Page text –
=-=-=-=-=

ValueError: could not convert string to float: Close??

BlackHeart · (This post was last modified: Oct-27-2017, 12:09 PM by BlackHeart.)

Honestly, I don't even understand what the issue is here... Could you guys help me out please?

It may be referring to one of my columns in my dataset.csv file named 'Close'

Error message:

File "/home/b/pycharm-community-2017.2.3/helpers/pydev/pydevd.py", line 1599, in <module>
    globals = debugger.run(setup['file'], None, None, is_module)
  File "/home/b/pycharm-community-2017.2.3/helpers/pydev/pydevd.py", line 1026, in run
    pydev_imports.execfile(file, globals, locals)  # execute the script
  File "/home/b/PycharmProjects/ANN1a/ANN2-Keras1a", line 41, in <module>
    results = cross_val_score(pipeline, X, Y, cv=kfold)
  File "/usr/local/lib/python2.7/dist-packages/sklearn/model_selection/_validation.py", line 342, in cross_val_score
    pre_dispatch=pre_dispatch)
  File "/usr/local/lib/python2.7/dist-packages/sklearn/model_selection/_validation.py", line 206, in cross_validate
    for train, test in cv.split(X, y, groups))
  File "/usr/local/lib/python2.7/dist-packages/sklearn/externals/joblib/parallel.py", line 779, in __call__
    while self.dispatch_one_batch(iterator):
  File "/usr/local/lib/python2.7/dist-packages/sklearn/externals/joblib/parallel.py", line 625, in dispatch_one_batch
    self._dispatch(tasks)
  File "/usr/local/lib/python2.7/dist-packages/sklearn/externals/joblib/parallel.py", line 588, in _dispatch
    job = self._backend.apply_async(batch, callback=cb)
  File "/usr/local/lib/python2.7/dist-packages/sklearn/externals/joblib/_parallel_backends.py", line 111, in apply_async
    result = ImmediateResult(func)
  File "/usr/local/lib/python2.7/dist-packages/sklearn/externals/joblib/_parallel_backends.py", line 332, in __init__
    self.results = batch()
  File "/usr/local/lib/python2.7/dist-packages/sklearn/externals/joblib/parallel.py", line 131, in __call__
    return [func(*args, **kwargs) for func, args, kwargs in self.items]
  File "/usr/local/lib/python2.7/dist-packages/sklearn/model_selection/_validation.py", line 488, in _fit_and_score
    test_scores = _score(estimator, X_test, y_test, scorer, is_multimetric)

=-=-=-=-=

Required task 1 – In the forum post about the float conversion error, which column in dataset.csv does the poster think the error may refer to?
Required task 2 – Carry on the forum post about the float conversion error from the point where it stops.

Data section –
=-=-=-=-=

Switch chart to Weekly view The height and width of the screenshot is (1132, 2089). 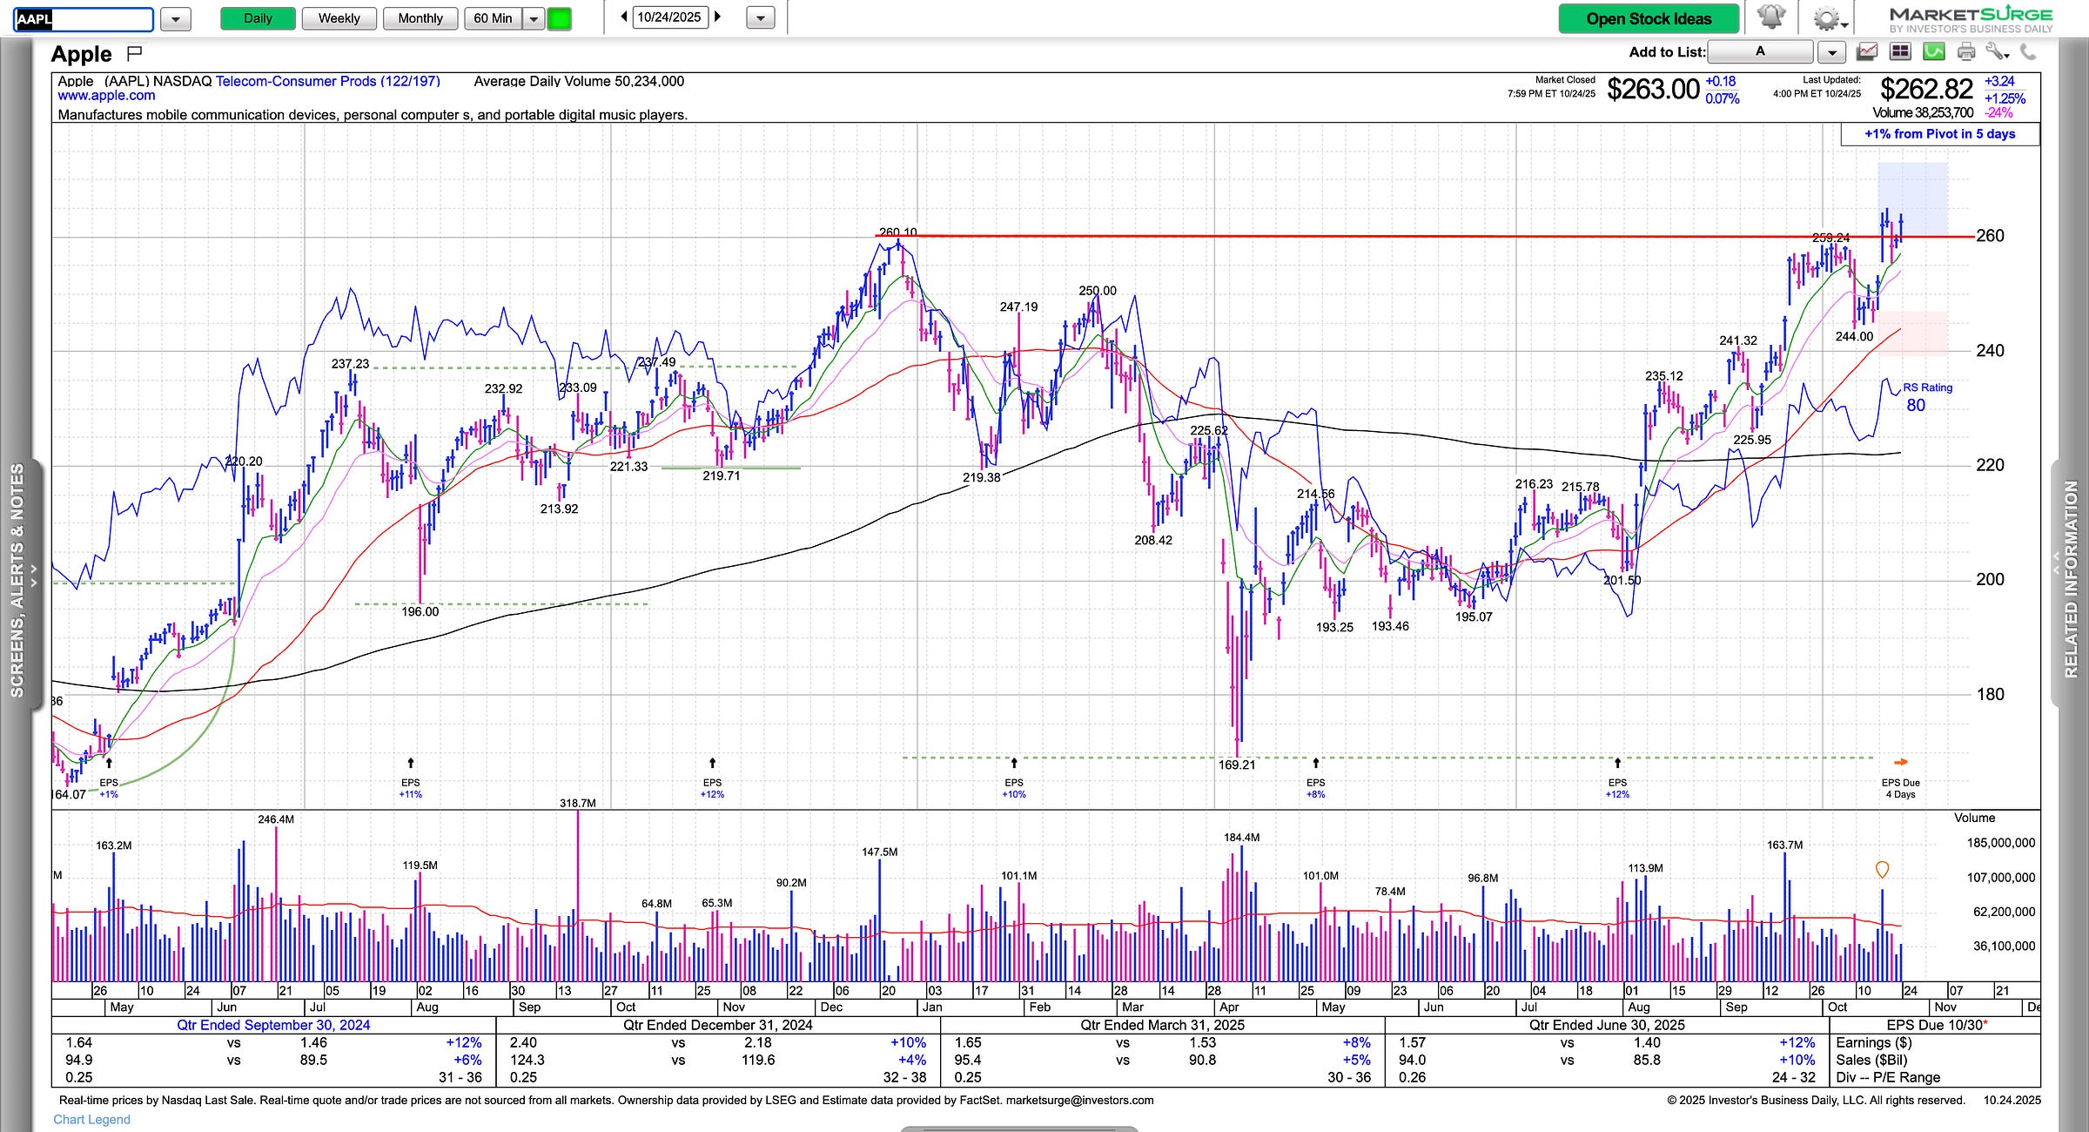click(x=339, y=18)
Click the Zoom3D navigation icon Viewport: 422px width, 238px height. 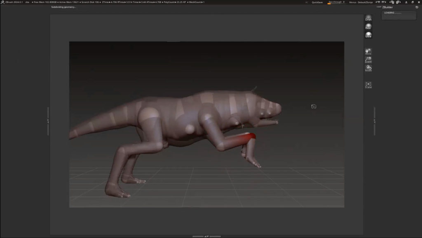368,60
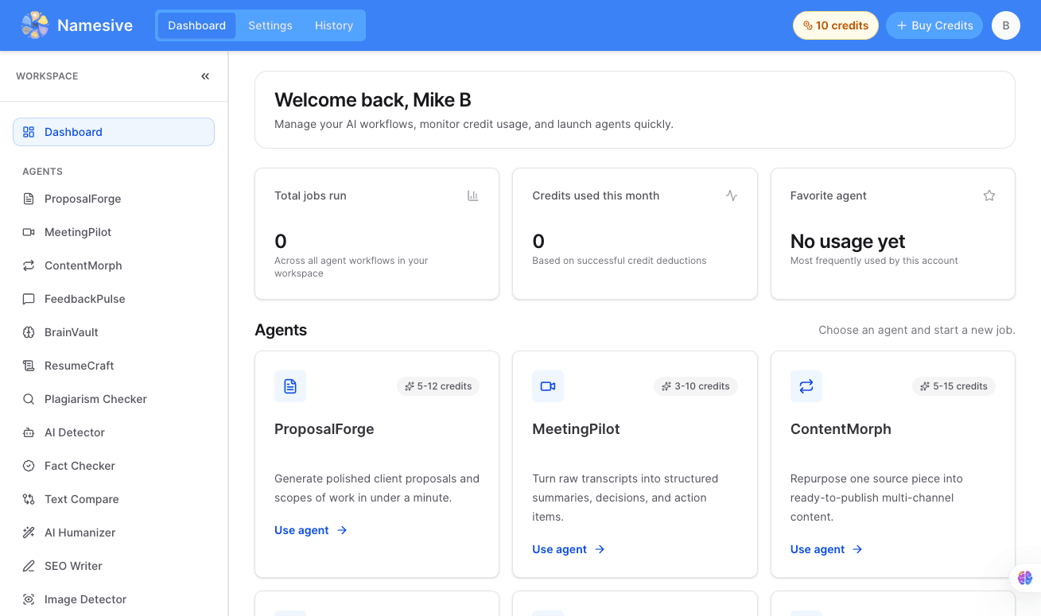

=-=-=-=-=

Expected answer 1 – The column named 'Close'.

Expected answer 2 –
  File "/usr/local/lib/python2.7/dist-packages/sklearn/model_selection/_validation.py", line 523, in _score
    return _multimetric_score(estimator, X_test, y_test, scorer)
  File "/usr/local/lib/python2.7/dist-packages/sklearn/model_selection/_validation.py", line 553, in _multimetric_score
    score = scorer(estimator, X_test, y_test)
  File "/usr/local/lib/python2.7/dist-packages/sklearn/metrics/scorer.py", line 244, in _passthrough_scorer
    return estimator.score(*args, **kwargs)
  File "/usr/local/lib/python2.7/dist-packages/sklearn/utils/metaestimators.py", line 115, in <lambda>
    out = lambda *args, **kwargs: self.fn(obj, *args, **kwargs)
  File "/usr/local/lib/python2.7/dist-packages/sklearn/pipeline.py", line 486, in score
    Xt = transform.transform(Xt)
  File "/usr/local/lib/python2.7/dist-packages/sklearn/preprocessing/data.py", line 681, in transform
    estimator=self, dtype=FLOAT_DTYPES)
  File "/usr/local/lib/python2.7/dist-packages/sklearn/utils/validation.py", line 433, in check_array
    array = np.array(array, dtype=dtype, order=order, copy=copy)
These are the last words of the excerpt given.